Frederick L. Whitmer, for plaintiff-respondent Cynthia M. Jacob (Pitney, Hardin, Kipp & Szuch, attorneys; Frederick L. Whitmer, Morristown, on the brief).

James F. Keegan, for plaintiff-respondent Richard F. Collier, Jr. (Bendit, Weinstock & Sharbaugh, attorneys; James F. Keegan, West Orange, on the brief).

Before Judges ANTELL, O'BRIEN and SCALERA.

The opinion of the court was delivered by

ANTELL, P.J.A.D.

Defendant Norris, McLaughlin & Marcus is a professional corporation engaged in the practice of law. Plaintiffs are attorneys at law who terminated their membership in defendant firm around October 19, 1987, ("termination date") and brought this suit for compensation under a Service Termination Agreement dated February 11, 1986. They now practice law under the firm name of Collier, Jacob and Sweet. David Sweet is a former associate of defendant who also terminated his association with defendant to form a partnership with plaintiffs.

Defendant denies its liability under the Service Termination Agreement. It asserts that because plaintiffs have been representing clients who were clients of defendant on the termination date and because plaintiffs solicited professional and paraprofessional employees of defendant to join or be employed by the law firm which they formed on the day before their departure, the Service Termination Agreement imposes no obligation to pay benefits.

This appeal is taken by defendant from an order for partial summary judgment entered on the third count of the complaint, which awards damages to plaintiffs and invalidates those provisions of the Service Termination Agreement upon which defendant relied.
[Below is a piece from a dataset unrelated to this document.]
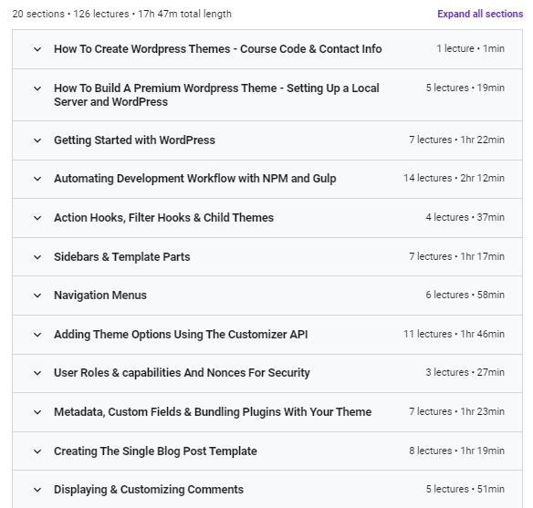Click Automating Development Workflow section title
This screenshot has height=508, width=533.
pos(195,178)
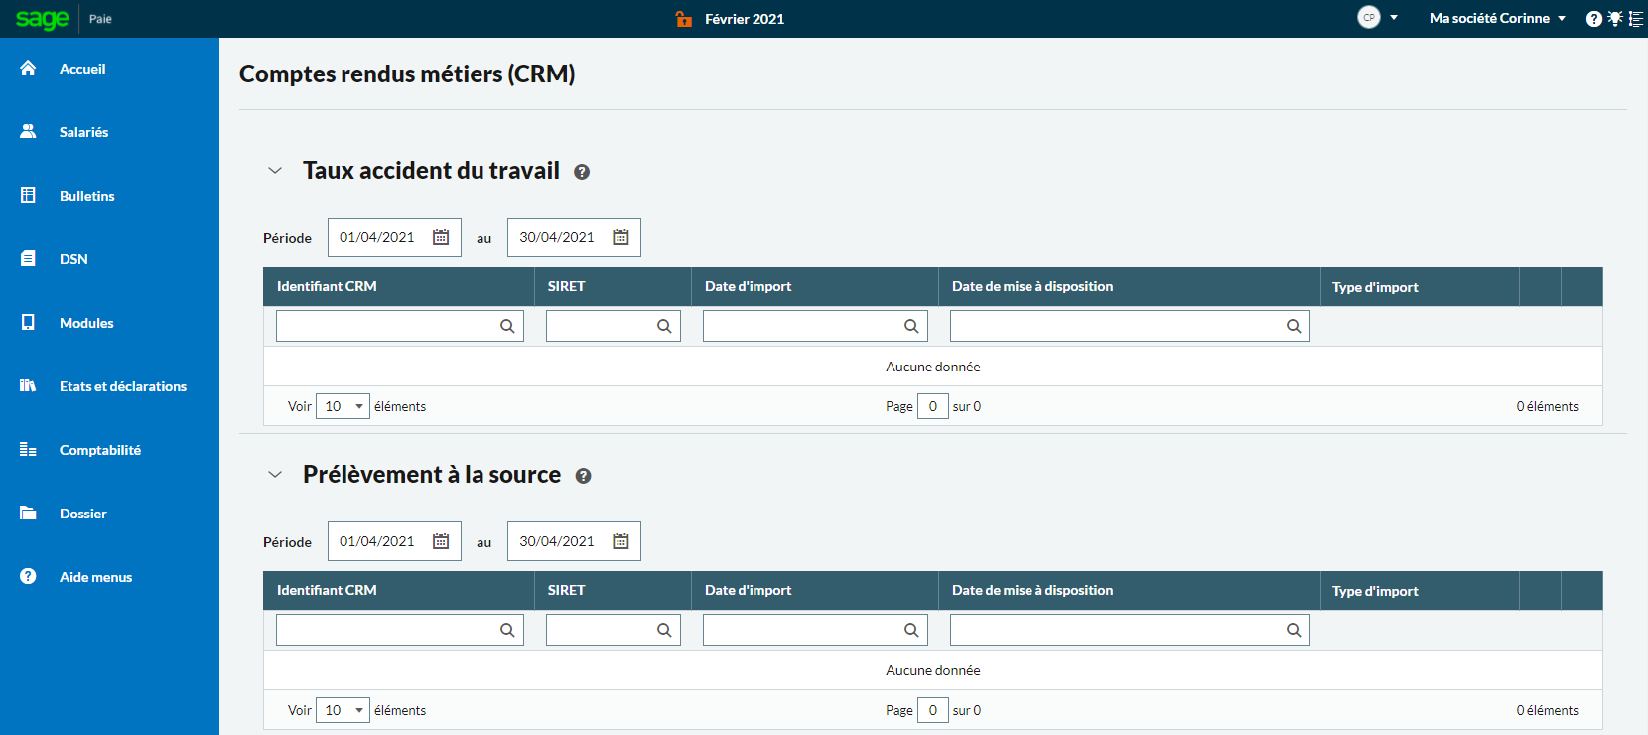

The trial court concluded that the nullified provisions constituted a restriction upon plaintiffs' right to practice law and were therefore violative of sound public policy.

Defendant purports to appeal as of right on the ground that the order was entered as a final judgment by the trial court pursuant to its determination that there was "no just reason for delay" under R. 4:42-2. We have previously had occasion to state that the only intention of that rule "is to permit execution on a partial summary judgment fully adjudicating a separable claim for affirmative relief of all claims by or against a single party; its intention is not to provide a mechanism for interlocutory appellate review." Taylor by Wurgaft v. General Elec. Co., 208 N.J.Super. 207, 211, 505 A.2d 190 (App.Div.1986), certif. denied, 104 N.J. 379, 517 A.2d 388 (1986). The rule specifically states that final judgment may be entered only if the order will thereby be rendered enforceable and the trial court certifies "that there is no just reason for delay of such enforcement." R. 4:42-2 (emphasis ours).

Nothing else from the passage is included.